* Directions for this task *
Reproduce word for word the lines of the items below, beginning with the line that contains "publicized (409, 1082)" and ending with the line that contains "from is located at coordinates (449, 96).", both included.

Element and text location data

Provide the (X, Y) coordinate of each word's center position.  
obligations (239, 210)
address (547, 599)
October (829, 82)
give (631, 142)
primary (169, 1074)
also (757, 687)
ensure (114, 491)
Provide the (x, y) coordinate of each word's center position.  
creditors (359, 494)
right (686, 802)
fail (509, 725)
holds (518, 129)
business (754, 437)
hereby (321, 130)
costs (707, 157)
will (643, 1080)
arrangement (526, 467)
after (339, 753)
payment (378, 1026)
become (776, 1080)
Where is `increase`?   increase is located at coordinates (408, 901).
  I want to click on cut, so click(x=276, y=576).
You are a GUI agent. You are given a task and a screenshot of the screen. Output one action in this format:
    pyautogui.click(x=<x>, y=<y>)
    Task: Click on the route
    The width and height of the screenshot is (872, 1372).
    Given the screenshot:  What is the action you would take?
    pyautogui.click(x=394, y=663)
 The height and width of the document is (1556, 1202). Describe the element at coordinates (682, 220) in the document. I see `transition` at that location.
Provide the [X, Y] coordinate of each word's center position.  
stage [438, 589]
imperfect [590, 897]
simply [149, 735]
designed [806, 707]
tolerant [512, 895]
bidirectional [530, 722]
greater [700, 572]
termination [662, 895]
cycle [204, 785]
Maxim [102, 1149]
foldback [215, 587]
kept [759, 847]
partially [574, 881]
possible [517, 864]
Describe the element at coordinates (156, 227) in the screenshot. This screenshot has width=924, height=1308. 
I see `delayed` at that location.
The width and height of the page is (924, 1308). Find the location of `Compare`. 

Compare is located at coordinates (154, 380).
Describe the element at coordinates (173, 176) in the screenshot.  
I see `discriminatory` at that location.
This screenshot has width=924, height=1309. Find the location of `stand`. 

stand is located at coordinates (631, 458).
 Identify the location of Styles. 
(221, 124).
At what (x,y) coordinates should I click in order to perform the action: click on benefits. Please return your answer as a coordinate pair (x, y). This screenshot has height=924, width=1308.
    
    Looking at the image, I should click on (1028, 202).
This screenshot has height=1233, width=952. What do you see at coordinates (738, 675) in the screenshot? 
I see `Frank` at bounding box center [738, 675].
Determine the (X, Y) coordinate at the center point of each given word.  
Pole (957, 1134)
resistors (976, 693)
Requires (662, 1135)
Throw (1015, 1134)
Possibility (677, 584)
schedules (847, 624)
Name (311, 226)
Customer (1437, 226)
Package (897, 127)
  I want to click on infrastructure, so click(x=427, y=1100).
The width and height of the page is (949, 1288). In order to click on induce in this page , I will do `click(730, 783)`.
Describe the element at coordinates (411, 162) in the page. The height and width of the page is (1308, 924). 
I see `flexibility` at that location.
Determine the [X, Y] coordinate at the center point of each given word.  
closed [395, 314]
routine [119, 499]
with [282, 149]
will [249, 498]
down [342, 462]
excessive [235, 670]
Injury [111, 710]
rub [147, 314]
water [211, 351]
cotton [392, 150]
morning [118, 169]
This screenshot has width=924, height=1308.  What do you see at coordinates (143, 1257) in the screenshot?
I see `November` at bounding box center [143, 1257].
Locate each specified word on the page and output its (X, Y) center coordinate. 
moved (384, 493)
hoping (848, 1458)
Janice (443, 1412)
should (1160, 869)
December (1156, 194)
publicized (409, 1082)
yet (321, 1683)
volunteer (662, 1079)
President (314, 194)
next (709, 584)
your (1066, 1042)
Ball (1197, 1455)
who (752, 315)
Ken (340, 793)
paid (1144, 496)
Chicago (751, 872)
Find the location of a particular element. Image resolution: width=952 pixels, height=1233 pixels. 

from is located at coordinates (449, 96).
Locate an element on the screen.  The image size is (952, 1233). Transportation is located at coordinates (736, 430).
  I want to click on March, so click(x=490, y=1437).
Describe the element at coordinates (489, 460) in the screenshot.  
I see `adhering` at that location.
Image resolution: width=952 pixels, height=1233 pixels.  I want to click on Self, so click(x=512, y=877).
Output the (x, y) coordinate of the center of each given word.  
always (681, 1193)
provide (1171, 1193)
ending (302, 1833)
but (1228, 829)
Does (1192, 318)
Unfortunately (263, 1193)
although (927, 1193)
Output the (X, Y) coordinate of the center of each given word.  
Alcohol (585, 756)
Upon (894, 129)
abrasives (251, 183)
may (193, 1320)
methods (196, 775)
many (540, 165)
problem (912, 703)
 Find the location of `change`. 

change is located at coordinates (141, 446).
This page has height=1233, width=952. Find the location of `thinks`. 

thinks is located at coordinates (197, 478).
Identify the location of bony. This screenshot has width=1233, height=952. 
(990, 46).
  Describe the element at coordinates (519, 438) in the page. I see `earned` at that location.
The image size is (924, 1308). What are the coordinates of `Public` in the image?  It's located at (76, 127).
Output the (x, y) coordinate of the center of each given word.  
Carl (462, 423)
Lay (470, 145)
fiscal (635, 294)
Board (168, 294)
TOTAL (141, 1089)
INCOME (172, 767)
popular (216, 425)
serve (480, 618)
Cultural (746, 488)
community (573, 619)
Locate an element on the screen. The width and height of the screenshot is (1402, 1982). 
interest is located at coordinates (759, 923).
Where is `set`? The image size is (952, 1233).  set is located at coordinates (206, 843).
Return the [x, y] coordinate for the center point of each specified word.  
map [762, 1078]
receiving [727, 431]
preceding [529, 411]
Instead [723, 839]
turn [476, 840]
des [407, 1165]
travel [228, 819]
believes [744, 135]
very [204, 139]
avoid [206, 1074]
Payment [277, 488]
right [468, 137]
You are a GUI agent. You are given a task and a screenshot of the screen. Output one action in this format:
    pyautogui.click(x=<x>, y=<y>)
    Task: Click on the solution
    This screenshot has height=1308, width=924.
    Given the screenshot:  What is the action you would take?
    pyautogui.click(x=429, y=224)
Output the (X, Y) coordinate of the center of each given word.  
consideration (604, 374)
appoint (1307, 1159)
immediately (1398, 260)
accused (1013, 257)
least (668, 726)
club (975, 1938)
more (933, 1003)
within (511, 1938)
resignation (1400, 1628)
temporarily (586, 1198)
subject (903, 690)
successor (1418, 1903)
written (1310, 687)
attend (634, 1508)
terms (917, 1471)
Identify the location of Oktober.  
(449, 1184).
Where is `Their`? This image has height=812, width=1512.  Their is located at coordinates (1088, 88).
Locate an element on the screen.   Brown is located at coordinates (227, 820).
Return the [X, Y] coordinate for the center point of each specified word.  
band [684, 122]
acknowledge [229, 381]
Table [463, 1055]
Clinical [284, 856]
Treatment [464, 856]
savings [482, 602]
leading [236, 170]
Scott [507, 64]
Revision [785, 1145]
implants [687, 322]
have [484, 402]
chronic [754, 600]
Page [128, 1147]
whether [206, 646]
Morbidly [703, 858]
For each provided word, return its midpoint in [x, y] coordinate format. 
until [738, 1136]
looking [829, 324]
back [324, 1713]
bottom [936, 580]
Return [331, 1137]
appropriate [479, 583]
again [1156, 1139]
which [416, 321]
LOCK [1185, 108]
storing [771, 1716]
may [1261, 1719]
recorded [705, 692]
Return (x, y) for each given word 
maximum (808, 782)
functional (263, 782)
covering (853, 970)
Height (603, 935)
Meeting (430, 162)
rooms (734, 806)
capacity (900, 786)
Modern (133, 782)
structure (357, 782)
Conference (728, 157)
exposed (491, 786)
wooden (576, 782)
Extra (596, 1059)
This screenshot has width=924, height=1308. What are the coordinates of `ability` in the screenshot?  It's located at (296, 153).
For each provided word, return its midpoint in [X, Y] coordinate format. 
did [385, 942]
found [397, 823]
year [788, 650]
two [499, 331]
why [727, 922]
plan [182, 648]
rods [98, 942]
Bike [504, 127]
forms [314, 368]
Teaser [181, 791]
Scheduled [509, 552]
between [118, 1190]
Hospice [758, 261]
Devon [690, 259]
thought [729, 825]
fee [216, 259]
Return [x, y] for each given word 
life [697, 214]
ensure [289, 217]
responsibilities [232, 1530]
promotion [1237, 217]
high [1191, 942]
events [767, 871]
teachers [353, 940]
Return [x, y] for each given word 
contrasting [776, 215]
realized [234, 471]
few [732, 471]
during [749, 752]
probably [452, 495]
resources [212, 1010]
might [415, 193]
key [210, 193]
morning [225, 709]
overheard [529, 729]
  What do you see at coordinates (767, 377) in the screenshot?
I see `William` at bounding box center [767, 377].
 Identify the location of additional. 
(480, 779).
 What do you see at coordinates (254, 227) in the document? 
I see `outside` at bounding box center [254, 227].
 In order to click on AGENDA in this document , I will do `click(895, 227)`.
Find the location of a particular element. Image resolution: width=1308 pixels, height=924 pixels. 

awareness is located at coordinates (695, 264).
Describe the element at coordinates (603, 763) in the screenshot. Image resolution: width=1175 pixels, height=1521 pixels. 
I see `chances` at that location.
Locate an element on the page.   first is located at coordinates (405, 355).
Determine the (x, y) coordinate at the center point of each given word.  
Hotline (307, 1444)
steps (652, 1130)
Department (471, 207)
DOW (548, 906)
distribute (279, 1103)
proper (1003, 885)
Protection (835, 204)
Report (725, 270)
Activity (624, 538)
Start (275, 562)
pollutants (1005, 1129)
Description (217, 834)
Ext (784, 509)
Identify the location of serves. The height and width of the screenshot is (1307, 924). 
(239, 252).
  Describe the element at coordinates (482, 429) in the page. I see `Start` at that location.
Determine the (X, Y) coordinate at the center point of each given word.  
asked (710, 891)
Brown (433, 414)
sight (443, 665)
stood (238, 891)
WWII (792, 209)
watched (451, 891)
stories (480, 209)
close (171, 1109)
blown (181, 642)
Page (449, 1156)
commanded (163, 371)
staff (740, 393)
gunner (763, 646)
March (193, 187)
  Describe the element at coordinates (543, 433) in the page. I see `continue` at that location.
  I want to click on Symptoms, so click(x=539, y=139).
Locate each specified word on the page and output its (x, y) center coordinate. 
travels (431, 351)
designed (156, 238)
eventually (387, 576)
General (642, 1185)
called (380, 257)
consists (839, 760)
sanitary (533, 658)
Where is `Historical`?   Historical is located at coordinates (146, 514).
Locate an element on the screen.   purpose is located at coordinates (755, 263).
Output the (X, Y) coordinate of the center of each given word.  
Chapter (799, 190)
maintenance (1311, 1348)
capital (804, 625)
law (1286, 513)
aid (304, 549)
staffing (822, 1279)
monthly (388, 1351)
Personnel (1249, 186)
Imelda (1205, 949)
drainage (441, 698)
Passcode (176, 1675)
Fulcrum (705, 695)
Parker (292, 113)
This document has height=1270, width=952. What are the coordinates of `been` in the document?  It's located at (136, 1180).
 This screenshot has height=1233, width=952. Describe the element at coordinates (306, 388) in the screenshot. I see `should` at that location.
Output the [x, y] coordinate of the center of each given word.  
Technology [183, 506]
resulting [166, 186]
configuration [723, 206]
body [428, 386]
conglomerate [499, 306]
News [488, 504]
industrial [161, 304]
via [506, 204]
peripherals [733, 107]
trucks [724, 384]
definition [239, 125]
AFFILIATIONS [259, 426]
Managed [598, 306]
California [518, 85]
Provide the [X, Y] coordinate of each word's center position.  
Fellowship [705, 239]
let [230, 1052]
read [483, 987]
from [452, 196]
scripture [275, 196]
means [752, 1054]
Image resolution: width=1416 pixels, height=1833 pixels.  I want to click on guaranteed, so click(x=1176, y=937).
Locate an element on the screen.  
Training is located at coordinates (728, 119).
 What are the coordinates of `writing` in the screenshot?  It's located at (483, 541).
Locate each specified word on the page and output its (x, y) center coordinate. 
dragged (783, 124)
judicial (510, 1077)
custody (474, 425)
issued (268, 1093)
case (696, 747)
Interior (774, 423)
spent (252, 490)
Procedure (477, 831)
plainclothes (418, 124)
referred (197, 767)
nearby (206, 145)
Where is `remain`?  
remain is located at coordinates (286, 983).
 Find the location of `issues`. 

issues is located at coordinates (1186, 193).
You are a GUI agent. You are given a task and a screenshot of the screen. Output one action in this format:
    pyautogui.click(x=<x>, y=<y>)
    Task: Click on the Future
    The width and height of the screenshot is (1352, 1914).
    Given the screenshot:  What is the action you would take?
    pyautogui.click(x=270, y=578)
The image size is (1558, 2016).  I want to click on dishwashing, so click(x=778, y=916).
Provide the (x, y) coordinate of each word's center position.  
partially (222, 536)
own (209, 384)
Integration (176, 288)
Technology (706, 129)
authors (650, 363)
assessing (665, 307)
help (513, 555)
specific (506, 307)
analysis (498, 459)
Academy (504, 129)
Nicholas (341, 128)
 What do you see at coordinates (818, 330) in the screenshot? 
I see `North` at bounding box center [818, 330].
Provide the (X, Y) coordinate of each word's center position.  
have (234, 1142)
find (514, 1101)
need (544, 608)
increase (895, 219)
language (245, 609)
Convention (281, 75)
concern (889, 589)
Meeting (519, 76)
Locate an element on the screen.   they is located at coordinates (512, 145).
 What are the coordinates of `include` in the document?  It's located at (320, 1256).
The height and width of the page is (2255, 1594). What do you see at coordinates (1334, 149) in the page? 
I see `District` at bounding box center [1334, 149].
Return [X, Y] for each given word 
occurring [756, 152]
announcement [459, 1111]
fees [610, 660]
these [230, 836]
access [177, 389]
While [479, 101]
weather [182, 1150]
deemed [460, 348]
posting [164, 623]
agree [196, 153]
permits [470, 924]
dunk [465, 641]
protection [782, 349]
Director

* Completed task *
publicized (409, 1082)
yet (321, 1683)
volunteer (662, 1079)
President (314, 194)
next (709, 584)
your (1066, 1042)
Ball (1197, 1455)
who (752, 315)
Ken (340, 793)
paid (1144, 496)
Chicago (751, 872)
Find the location of a particular element. Image resolution: width=952 pixels, height=1233 pixels. 

from is located at coordinates (449, 96).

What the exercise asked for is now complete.